MYSTERIOUS COSMIC MESSAGE DECODED

The whole town's still atwitter over yesterday's discovery of yet another case of mysterious crop symbols; these ones in my down-the-road neighbor's hay field.

Two young fellas from the local community college and some guy from the agriculture department spent the day poking around and taking a gazillion measurements, photos and enough videotape to put a sizeable dent in the budget of CNN, and damn near bankrupt poor old CBC.

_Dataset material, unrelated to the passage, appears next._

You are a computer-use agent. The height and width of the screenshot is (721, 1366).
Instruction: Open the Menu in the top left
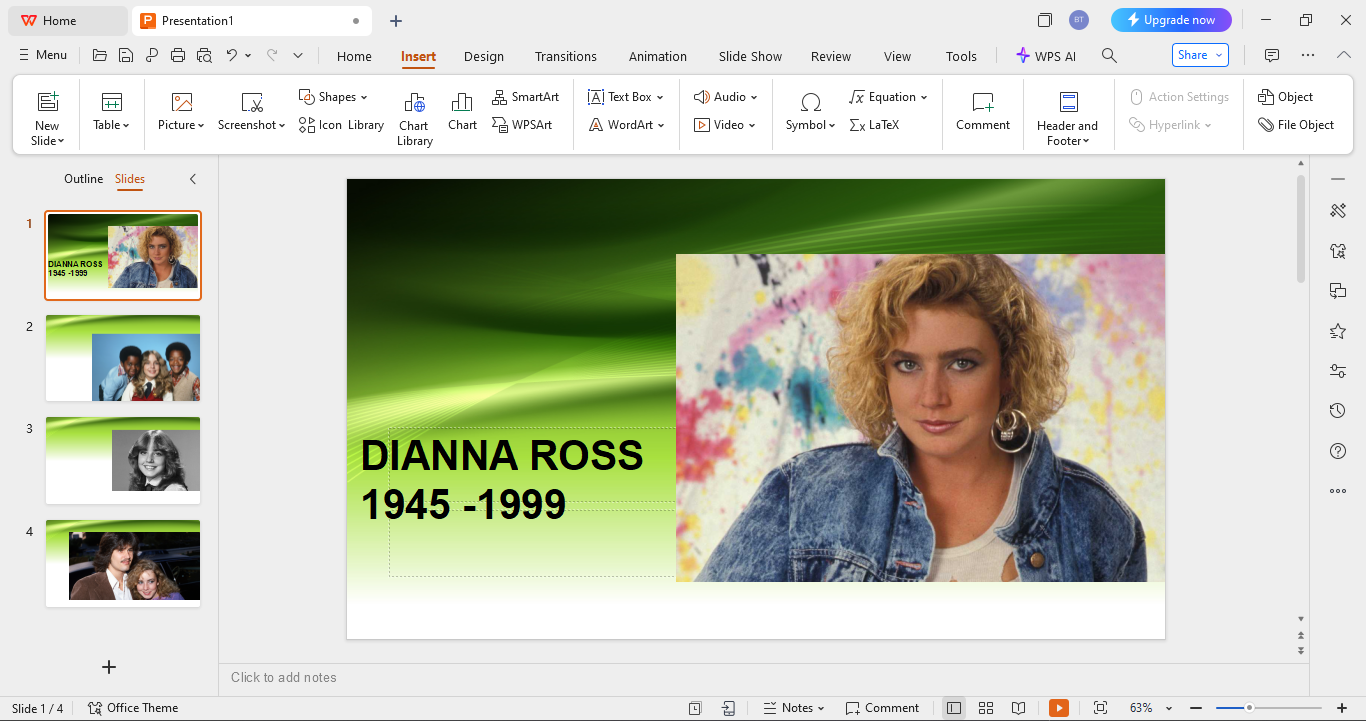pos(42,55)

Those two community college boys call themselves UPIs - Unexplained Phenomena Investigators - even though most folks around here who've known them since they were just pups remember them more as RPAs - Real Pains in the Arse. Couple of young hellions those boys were before reform school kicked their asses straight.

Anyway, a bunch of us spent most of the day watching them work while doing a little quiet investigating of our own. Not that we're real experts, mind you, but we're no dummies. We've all seen those Discovery Channel documentaries on crop circles, UFOs, alien abductions...so we felt pretty confident in our collective ability to eyeball the evidence, formulate a theory, and maybe crack the mystery right on the spot.

Fact is, I'm damn sure that if those old Nazca Lines had been discovered around here instead of way down there in Peru, we'd have figured them out long ago. Hell, if we could ever get a first-hand look at it, probably Stonehenge, too.

Yeppers. We've all seen plenty of those documentaries as well. After all, there's sweet bugger all else to do when you live in a place that's froze solid nine months a year. Even old Ma Nature can't put a damper on Man's Quest for Knowledge, eh?

Anyway, the strange symbols in my down-the-road neighbor's hay field sure drew a crowd. Hundreds came out to gawk, take pictures, socialize and philosophize just as ordinary folks around here are ordinarily apt to do when something out of the ordinary happens.

In fact, the last time I saw so many townies out this way was back when old Minchy Morgenstern fell asleep at the wheel of his big, brand-spanking-new John Deere combine that he spent a couple days painstakingly sexing all up with snazzy, tape-on, red racing stripes.

Drove the sucker smack into the middle of his big dugout pond. Water was lapping half way up the driver door, but old Minchy refused to budge. Never did learn to swim, so he just figured he'd stay put, wait her out, and maybe somebody with a boat would drive by and spot him.

Pretty gutsy of him. Damn optimistic, too, considering nobody around here even knows anybody with a boat.

Even the local volunteer firefighters showed up. Their new truck's a real beaut. Got just about everything there is for fighting fires. Sweet tweet, though, when it comes to water rescue.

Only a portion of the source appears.